É onde vivem as pessoas que o emprego faz falta. Criar emprego fora dos núcleos urbanos, obrigando a movimentos pendulares desnecessários é impensável no quadro de alterações climáticas que vivemos e não contribui para o bem-estar daqueles que irão perder horas em deslocações diárias. A área alta da Estrela tem pois de ser cuidada, e as atividades turísticas devidamente enquadradas à luz da conservação da natureza, de uma forma clara para todos os visitantes. É fundamental que se saiba o que se pode ou não fazer, e como se pode fazer. As atividades de turismo de montanha devem ser fomentadas, mas com responsabilização pelo uso do território, tornando-se os agentes turísticos também em agentes da conservação. Este é um modelo já presente em diversas regiões do mundo e que importa consolidar.

Como salientado na notícia do Expresso, e como temos vindo também a verificar no território, nunca houve tanta visitação à Estrela e tão disseminada ao longo do ano. Este aumento da procura no contacto com a natureza é uma mudança cultural nítida nos portugueses nos últimos dez anos, mas que parece ter sido potenciada com a pandemia no verão passado. Aliás, estudos recentes realizados pelo Instituto de Geografia e Ordenamento do Território da Universidade de Lisboa, em parceria com o Geopark, estão a confirmar o que temíamos: o aumento da procura nas áreas altas está já a contribuir para o aumento da erosão dos solos em alguns dos locais mais sensíveis da Estrela.

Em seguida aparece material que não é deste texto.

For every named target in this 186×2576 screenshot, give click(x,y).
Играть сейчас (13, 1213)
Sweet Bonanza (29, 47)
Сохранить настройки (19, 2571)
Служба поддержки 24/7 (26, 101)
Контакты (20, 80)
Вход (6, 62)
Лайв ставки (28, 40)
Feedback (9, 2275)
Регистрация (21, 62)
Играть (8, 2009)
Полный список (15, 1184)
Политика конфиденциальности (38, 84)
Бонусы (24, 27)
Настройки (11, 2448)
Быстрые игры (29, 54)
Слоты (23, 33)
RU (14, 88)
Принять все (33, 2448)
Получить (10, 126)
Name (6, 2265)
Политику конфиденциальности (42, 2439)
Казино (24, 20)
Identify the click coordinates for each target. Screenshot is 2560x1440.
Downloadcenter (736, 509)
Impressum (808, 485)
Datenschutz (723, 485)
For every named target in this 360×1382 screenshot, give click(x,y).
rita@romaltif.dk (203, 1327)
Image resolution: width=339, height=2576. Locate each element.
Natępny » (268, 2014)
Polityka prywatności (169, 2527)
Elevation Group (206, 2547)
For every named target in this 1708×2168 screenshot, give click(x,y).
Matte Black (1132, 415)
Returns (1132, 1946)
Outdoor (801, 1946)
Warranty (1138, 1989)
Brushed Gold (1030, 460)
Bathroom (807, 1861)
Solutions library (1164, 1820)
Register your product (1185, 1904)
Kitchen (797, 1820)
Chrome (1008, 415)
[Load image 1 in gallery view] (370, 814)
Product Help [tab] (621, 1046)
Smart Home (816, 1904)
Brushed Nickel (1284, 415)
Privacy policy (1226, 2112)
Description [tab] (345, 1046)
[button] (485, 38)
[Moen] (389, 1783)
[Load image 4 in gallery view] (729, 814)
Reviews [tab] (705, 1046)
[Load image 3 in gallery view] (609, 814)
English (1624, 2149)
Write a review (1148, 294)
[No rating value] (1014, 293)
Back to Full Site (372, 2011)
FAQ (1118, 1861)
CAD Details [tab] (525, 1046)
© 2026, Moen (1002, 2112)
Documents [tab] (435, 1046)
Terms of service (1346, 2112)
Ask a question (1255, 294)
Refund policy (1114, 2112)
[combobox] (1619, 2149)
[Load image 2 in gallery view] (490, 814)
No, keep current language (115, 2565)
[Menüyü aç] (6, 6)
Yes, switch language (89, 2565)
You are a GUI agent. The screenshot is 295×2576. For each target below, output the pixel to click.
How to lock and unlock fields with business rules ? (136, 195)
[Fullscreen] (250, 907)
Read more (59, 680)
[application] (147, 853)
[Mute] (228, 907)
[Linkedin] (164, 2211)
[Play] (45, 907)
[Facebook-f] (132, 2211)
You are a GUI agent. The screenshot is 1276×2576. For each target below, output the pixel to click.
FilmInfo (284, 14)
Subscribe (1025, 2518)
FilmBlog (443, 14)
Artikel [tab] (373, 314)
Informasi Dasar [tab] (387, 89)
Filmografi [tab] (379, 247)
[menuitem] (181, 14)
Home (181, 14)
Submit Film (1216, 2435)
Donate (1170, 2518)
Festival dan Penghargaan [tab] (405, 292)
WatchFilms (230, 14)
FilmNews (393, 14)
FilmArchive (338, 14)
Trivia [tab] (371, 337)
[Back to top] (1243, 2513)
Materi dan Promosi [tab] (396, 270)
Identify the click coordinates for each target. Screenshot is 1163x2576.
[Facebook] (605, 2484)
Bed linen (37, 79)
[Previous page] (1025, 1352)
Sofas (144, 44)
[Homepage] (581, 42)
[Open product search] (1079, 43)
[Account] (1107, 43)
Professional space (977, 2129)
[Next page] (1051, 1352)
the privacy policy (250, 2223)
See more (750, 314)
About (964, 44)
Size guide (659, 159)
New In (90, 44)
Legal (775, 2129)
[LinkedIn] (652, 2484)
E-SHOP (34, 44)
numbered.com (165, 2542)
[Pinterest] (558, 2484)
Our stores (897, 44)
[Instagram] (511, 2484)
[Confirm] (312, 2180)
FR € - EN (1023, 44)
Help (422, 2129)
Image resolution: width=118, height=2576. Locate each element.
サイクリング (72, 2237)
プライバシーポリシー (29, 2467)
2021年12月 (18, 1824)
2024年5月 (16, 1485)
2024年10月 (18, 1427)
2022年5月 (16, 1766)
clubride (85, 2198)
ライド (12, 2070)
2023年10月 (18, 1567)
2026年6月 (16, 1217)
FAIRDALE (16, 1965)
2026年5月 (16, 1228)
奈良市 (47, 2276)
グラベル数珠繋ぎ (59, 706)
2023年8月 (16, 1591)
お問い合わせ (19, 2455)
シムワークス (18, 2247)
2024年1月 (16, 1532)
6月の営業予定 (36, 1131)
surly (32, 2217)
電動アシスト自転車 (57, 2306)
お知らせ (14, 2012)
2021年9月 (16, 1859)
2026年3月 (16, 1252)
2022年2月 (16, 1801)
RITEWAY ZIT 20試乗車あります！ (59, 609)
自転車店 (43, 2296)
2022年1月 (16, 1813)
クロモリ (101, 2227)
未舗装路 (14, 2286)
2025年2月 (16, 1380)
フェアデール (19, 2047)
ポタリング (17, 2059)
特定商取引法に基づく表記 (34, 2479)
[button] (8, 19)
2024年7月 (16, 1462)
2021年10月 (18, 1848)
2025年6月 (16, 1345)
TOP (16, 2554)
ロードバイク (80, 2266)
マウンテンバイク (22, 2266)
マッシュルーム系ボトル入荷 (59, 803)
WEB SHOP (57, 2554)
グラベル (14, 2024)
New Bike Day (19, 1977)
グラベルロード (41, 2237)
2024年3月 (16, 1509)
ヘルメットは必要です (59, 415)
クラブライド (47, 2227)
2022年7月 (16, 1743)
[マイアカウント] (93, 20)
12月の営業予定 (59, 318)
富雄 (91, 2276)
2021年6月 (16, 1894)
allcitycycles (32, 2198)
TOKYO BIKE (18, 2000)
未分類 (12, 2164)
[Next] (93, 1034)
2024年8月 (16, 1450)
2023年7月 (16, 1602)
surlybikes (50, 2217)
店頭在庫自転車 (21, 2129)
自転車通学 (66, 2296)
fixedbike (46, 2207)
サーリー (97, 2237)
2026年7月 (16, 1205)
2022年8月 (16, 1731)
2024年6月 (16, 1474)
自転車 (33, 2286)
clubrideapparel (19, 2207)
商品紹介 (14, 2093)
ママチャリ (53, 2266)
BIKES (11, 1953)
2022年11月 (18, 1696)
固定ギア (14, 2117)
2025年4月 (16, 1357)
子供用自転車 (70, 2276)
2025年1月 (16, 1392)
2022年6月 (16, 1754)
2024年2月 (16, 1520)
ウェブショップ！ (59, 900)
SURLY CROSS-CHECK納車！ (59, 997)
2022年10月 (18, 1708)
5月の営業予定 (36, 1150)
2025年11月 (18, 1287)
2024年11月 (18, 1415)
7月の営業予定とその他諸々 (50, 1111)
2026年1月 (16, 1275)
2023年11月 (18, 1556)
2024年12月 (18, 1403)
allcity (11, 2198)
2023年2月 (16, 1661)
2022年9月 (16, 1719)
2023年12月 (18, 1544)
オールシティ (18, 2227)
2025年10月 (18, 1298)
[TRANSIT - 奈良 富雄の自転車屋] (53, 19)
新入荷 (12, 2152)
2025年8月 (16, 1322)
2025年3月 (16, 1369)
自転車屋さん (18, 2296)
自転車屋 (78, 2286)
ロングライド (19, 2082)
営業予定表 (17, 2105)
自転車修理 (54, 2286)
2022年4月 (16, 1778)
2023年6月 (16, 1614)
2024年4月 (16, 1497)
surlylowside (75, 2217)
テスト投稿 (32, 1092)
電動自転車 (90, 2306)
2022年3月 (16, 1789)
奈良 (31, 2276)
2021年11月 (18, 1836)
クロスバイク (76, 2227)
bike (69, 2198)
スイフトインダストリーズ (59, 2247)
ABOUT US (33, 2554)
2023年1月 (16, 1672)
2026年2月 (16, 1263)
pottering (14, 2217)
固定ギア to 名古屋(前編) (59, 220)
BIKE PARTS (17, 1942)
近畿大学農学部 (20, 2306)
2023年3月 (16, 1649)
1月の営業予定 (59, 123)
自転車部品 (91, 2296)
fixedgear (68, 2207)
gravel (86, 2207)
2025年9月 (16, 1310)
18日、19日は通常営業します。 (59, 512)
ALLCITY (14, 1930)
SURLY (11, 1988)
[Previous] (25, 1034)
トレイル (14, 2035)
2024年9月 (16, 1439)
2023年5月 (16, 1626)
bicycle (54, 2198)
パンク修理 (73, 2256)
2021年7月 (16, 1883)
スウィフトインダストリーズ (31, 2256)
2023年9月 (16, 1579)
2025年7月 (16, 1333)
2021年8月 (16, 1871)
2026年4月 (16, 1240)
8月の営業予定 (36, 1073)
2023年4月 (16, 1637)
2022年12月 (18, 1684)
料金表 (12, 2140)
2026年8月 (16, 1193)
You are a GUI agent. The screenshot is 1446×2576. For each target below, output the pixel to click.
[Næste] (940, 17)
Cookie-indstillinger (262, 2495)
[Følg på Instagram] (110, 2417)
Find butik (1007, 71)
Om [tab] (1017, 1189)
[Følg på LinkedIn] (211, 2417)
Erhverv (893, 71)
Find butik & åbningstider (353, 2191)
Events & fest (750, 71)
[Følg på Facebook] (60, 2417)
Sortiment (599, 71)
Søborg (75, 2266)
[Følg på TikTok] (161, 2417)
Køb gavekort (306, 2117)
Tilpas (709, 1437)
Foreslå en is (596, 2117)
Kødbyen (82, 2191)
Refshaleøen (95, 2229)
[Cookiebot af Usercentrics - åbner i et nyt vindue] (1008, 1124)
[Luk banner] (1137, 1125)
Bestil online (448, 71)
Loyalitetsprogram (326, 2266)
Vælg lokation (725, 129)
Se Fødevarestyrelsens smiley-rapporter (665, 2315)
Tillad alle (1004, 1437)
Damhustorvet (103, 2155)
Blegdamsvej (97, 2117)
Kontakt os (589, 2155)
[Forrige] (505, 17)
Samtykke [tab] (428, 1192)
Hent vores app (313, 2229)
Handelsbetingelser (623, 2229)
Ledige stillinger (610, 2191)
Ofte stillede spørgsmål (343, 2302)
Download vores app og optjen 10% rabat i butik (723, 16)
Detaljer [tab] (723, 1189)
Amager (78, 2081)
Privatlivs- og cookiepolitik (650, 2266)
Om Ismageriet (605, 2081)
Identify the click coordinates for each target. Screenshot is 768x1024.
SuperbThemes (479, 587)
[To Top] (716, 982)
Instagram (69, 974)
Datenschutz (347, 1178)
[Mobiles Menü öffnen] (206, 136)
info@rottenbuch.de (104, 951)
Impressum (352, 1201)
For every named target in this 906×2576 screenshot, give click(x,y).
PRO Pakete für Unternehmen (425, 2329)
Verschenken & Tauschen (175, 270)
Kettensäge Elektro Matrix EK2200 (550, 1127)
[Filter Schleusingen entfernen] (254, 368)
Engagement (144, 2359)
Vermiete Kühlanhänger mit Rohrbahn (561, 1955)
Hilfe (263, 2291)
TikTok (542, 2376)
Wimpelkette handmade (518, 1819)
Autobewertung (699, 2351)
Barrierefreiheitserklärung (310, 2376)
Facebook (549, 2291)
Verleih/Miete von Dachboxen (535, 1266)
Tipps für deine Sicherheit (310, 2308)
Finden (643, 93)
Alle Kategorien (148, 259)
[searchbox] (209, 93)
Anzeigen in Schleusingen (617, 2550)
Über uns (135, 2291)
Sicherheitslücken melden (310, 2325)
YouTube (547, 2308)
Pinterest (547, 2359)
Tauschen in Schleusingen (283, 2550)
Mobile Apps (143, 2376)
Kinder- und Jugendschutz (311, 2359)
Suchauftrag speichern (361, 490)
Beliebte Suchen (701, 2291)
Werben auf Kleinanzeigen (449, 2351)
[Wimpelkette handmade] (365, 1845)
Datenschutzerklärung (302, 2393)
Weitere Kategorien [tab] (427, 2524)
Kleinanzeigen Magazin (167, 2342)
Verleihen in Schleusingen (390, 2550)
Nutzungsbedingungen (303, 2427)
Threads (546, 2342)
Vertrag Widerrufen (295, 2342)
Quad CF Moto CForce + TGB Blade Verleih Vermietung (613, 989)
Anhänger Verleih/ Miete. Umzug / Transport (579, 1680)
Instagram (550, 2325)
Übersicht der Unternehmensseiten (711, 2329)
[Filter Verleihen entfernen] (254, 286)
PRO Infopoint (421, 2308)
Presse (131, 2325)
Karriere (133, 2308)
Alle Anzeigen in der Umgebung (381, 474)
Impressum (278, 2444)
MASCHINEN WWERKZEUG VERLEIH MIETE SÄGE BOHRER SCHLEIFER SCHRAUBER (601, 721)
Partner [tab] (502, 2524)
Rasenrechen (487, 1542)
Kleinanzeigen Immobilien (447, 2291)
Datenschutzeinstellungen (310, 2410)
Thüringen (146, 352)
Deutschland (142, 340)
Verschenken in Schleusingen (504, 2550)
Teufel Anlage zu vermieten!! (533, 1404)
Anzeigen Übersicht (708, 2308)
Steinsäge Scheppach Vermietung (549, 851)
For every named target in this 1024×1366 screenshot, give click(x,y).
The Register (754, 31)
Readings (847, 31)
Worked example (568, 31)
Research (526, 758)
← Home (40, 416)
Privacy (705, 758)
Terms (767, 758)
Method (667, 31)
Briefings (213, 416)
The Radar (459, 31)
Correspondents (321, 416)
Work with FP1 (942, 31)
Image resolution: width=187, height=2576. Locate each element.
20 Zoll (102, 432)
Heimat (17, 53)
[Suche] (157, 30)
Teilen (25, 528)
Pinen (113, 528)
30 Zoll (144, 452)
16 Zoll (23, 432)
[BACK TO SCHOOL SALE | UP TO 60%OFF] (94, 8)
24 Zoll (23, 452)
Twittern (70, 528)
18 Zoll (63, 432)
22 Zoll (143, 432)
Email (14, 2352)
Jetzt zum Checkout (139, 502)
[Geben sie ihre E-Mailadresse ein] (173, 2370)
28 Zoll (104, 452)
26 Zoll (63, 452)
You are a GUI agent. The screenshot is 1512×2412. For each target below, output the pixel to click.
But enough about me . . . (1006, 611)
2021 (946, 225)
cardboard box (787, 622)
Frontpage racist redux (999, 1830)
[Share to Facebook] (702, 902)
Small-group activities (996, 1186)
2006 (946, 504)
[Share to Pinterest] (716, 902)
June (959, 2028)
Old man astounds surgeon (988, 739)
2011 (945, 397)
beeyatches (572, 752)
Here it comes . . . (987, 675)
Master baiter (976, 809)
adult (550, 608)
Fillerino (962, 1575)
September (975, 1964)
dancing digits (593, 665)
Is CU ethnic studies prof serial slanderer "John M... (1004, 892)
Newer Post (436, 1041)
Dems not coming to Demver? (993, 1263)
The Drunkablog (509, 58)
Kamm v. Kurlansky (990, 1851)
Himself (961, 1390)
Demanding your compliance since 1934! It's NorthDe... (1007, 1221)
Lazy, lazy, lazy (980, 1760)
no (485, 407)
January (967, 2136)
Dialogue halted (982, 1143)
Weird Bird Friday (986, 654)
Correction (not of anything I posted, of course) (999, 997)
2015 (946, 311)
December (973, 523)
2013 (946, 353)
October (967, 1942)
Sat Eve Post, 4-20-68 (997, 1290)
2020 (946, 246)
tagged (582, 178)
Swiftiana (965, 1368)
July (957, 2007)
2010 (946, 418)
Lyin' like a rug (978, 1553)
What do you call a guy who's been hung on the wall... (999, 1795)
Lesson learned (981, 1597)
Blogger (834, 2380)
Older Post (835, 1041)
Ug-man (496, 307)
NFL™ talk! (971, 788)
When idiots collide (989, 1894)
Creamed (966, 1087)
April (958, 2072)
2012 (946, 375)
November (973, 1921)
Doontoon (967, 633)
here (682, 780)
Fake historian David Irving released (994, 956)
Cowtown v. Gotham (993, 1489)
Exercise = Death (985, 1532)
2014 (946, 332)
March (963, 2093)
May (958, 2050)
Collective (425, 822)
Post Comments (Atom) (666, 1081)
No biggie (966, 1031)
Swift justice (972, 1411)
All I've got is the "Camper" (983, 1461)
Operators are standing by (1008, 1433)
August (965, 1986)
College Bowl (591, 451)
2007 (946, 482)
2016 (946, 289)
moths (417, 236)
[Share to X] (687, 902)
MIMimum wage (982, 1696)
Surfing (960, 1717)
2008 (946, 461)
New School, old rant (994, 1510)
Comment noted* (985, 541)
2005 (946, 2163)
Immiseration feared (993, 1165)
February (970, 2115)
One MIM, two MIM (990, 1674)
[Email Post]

Devemos, por isso, aproveitar os ensinamentos do aumento da procura da montanha, não para a arruinar, mas para a melhorar, construindo as infra-estruturas certas nos locais certos, reflorestando também de forma correta e dando à Estrela o que ela merece. Usemos o modelo de desenvolvimento proposto pelo Geopark Estrela, que tem uma equipa dedicada a aproximar as populações e os agentes económicos, e que está preparada para ajudar a contribuir para um futuro melhor para a Estrela e para as suas gentes. Não deixemos cair o Estrela Geopark Mundial da UNESCO.